2012.9.21

9/11〜12の2日間に渡って開催されたSES Hong Kongに参加してきました。

Kowloon

会場は、九龍側の尖沙咀(チムサーチョイ)という賑やかなエリアの中にあるホテルThe Mira。今回は、宿泊先とカンファレンス会場が同じホテルの中でしたので、移動時間もかからず、とても便利でした。

The Mira Hotel

カンファレンスは、ロンドン に続き、アクセス解析の世界では知らない人はいない、あのアビナッシュ・コーシック氏の基調講演からスタートしました。

Keynote by Avinash Kaushik

大きな身振り・手振りを交えた、エネルギッシュなプレゼンで聴衆を魅了した講演のテーマは、彼がロンドンを皮切りに、今年、世界各国で開催されるSESで行っている基調講演の統一テーマとなっている「エコノミックバリュー 」について。これがSESの統一テーマになっているのか?それには、もちろん理由があります。

リスティング広告の出現により、特に検索エンジンマーケティングの世界においては「ラストクリックからもたらされるコンバージョンや獲得コストを最適化する」ために、広告の運用や最適化を図るという手法が広く用いられるようになりました。

こうした手法は、費用対効果の可視化やデータに基づく意思決定といったポジティブな側面もある一方で、ソーシャルメディアやスマートフォンの普及により、消費者の購買行動が大きく変化する中、こうした視点・手法にとらわれ過ぎると、企業の持続的なビジネスの成長を、むしろ阻害する結果も招きかねないという状況になっています。

たとえば、商品やブランド名に関する検索需要というのは短期的には有限であり、これをSEO・SEMによって「刈り取る」だけでは、いずれ、ビジネスは頭打ちになります。そこで、ディスプレイ広告や、時にはテレビや新聞・雑誌等のオフライン広告、あるいはソーシャルメディアなども絡めた統合的なマーケティング施策によって、「需要そのものを創出する」という施策が求められるようになります。

しかしながら、こうした施策の成果は、必ずしも直接的なコンバージョン・売上となって短期的に表れる訳ではありませんし、たとえ効果が表れたとしても、それを直接的に測定することは困難です。

そこで、コーシック氏が提唱するのは、「ラストクリックからもたらされるコンバージョン」 につながる可能性のある、小さな、あるいは間接的なコンバージョン(=マイクロコンバージョン)、を定義することで、オフラインやソーシャルも絡めた統合的なマーケティング施策が、企業にとって、どのような経済的な価値、すなわちエコノミックバリューをもたらしているかを考えよう、というものです。

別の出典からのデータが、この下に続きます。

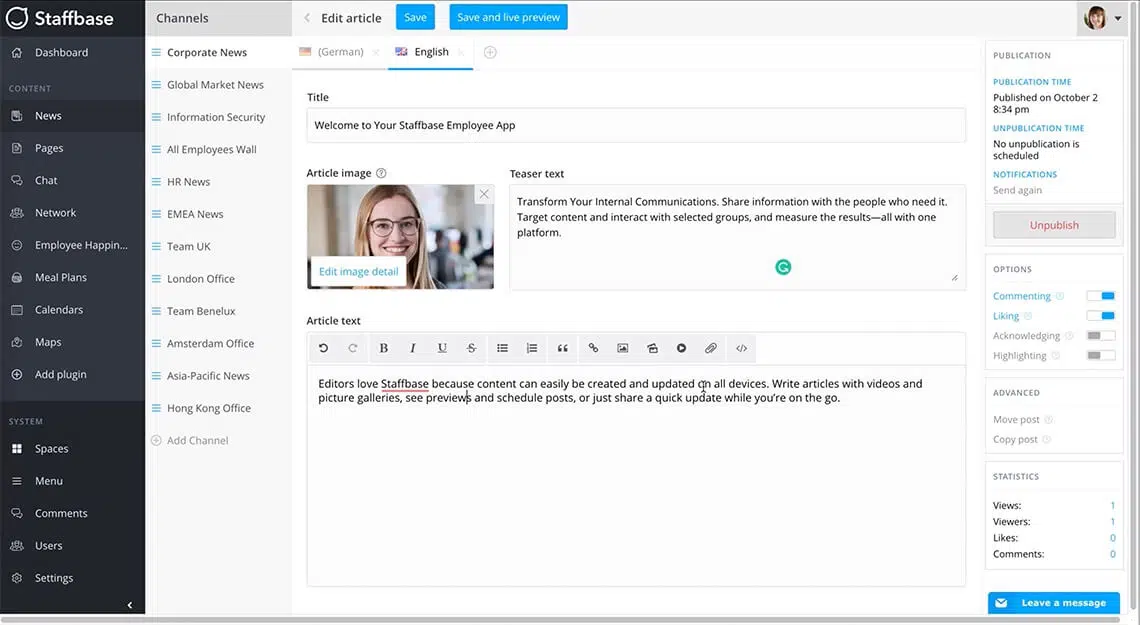Click the italic formatting icon

pyautogui.click(x=412, y=348)

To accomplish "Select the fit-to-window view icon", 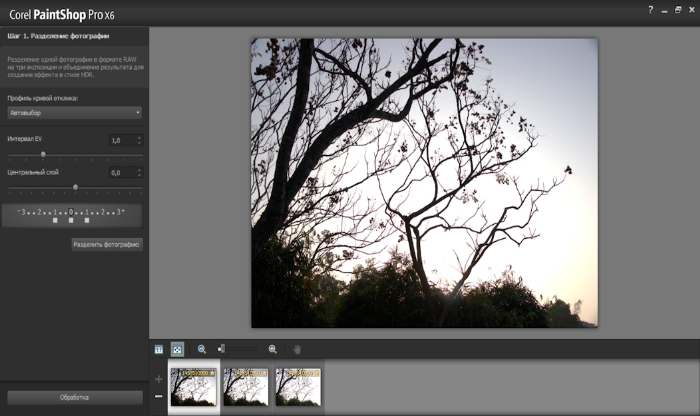I will pos(177,349).
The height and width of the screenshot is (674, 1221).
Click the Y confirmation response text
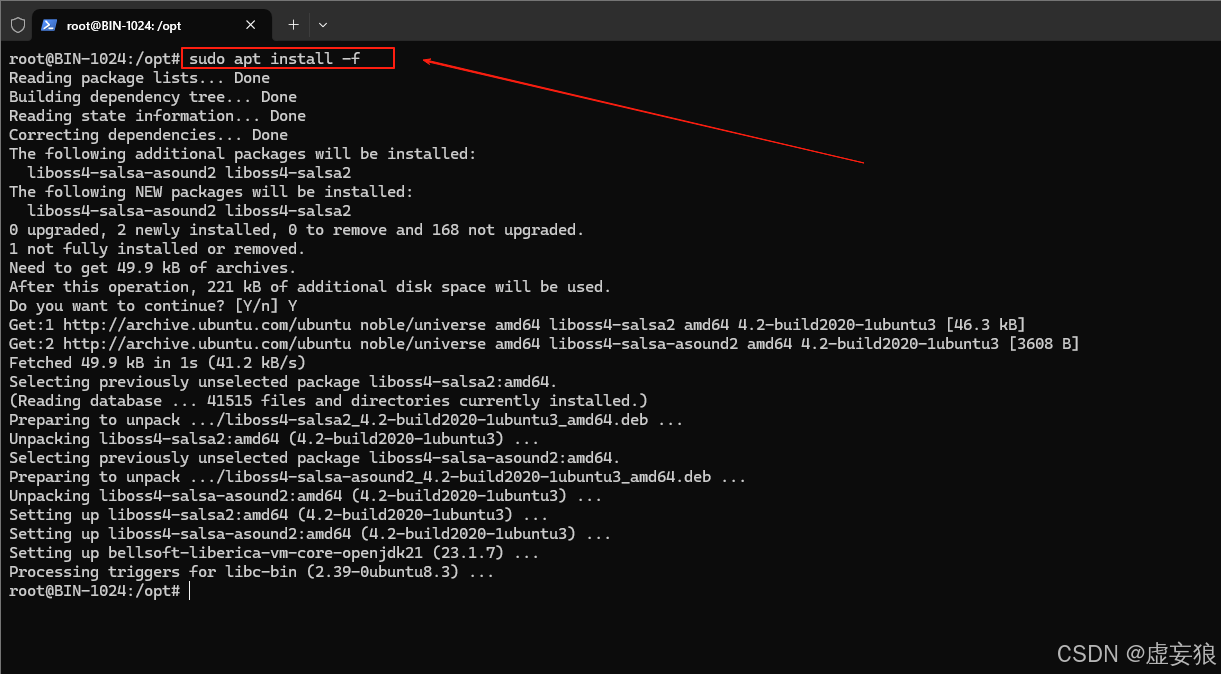[290, 305]
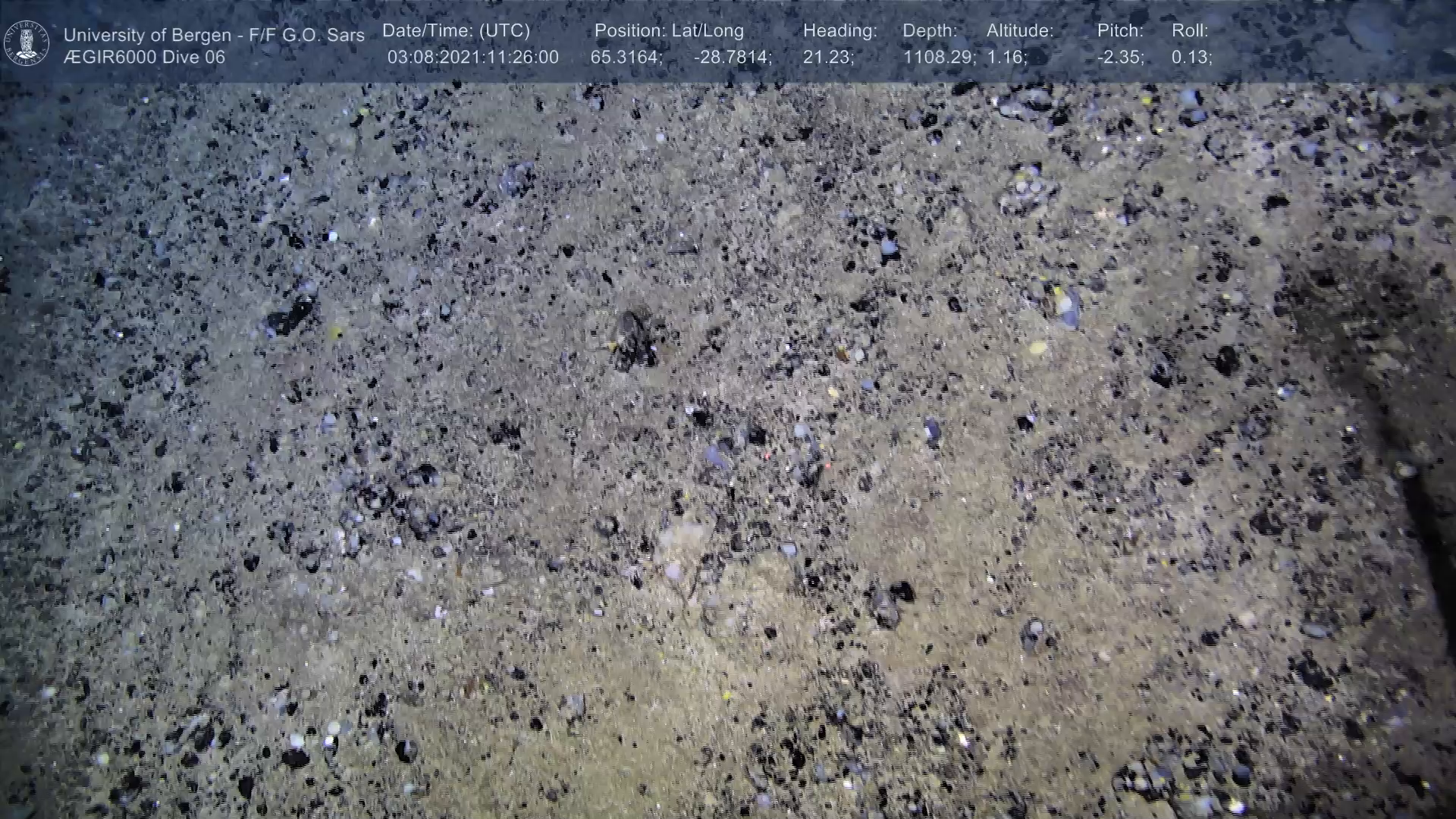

エコノミックバリューという視点を持つことで、たとえ直接的・短期的なコンバージョンは獲得できていないように見えても、個々の施策によって蒔かれた「種」からは、確実に将来の売上・利益につながる「芽」が生えつつある、ということが確認できるので、それは最終的には、ウェブを中心としたプロモーションあるいはコミュニケーションに対する投資を正当化し、私たちデジタルマーケターの地位を向上させることにもなるのだ、とコーシック氏は強調しています。

最後にコーシック氏は、この言葉で基調講演を締めくくりました。

一つのセッション、一つのコンバージョンに拘泥する愚を冒すな。もっと長期的な視点を持て。なぜならば、消費者は、もはやネット上の一つのセッションの中だけで意思決定はしてくれないのだから。

本ブログでは、引続き、SES Hong Kongで興味を惹いたセッションの内容などもレポートしていきたいと思いますので、どうぞお楽しみに。